I discovered this place on my second day in Istanbul and seem to have formed a habit of coming in here each day that I have been in this city. I order a delicious glass of kushburnu, or rosehip tea and sit sipping it and enjoying the feel of the place. The tea in Turkey is served in beautiful tulip-shaped glasses, rimmed with decorative gold edges. They are served on a tiny saucer, with a couple of cubes of sugar – to be added to taste. It is early yet and there is what sounds like Arabic music floating in the air. Mingled with muted conversation is the gurgling sound of the nargileh. As the afternoon wears on, this place fills up. There is often no table sitting empty.
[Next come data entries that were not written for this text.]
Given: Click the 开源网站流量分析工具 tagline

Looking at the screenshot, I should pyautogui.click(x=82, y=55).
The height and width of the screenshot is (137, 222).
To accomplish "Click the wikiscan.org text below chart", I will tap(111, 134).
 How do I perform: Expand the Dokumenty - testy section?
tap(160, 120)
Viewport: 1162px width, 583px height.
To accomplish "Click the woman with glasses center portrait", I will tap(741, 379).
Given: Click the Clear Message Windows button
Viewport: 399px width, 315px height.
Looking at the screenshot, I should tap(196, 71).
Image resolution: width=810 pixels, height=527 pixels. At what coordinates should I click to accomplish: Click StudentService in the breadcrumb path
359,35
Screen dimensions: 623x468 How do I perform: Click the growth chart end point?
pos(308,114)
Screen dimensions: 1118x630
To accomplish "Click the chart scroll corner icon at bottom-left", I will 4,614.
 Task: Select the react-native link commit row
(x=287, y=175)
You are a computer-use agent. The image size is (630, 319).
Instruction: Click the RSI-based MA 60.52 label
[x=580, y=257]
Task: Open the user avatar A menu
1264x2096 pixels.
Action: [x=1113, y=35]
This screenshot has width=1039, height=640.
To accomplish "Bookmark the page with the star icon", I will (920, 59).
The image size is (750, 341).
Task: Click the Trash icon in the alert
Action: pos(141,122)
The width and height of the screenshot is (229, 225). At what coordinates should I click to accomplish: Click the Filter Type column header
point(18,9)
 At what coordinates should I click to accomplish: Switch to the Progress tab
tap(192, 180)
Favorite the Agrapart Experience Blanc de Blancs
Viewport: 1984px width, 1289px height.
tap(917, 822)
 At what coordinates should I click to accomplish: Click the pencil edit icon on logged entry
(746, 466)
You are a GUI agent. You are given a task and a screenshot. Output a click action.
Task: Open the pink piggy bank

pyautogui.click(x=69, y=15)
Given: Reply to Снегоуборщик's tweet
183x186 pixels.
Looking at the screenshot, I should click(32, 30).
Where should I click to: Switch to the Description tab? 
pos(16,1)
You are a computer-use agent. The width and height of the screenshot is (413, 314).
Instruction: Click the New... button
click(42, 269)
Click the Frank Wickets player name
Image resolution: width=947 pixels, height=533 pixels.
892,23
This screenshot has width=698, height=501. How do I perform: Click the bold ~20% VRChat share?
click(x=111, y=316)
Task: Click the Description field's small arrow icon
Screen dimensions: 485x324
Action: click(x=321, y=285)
But the ever-vigilant waiters keep a sharp eye out. They will rearrange some or re-organize and nobody is turned away. Every booth and bench gets packed with people. Nobody seems to come here alone. They come in twos or threes or larger groups of friends or family. It is a time to spend in relaxed conversation. Or in play. Young or old, students or business men, hiply dressed youngsters or conservatively dressed women wearing headscarves, they sit companionably and chat and drink tea and smoke the nargileh. The clicking of the backgammon dice forms a continuous music. The air gets hazy with the smoke and the music is barely audible above the hum of conversation. From time to time one of the waiters will come by holding a container with glowing coals. In his other hand he holds a pair of tongs – the signal is the click-clacking of the tongs as he walks down the aisle. He adds fresh coal to some of the nargilehs.
Postscript
I must have become a fixture there. My last evening in Istanbul, after having travelled elsewhere for three and a half weeks, I went there again. I had just taken off my coat and hat and sat down. I was about to order my usual tea when one of the waiters walked up and deposited a kushburnu in front of me with a smile. It made me laugh out loud – tessekurler ederim!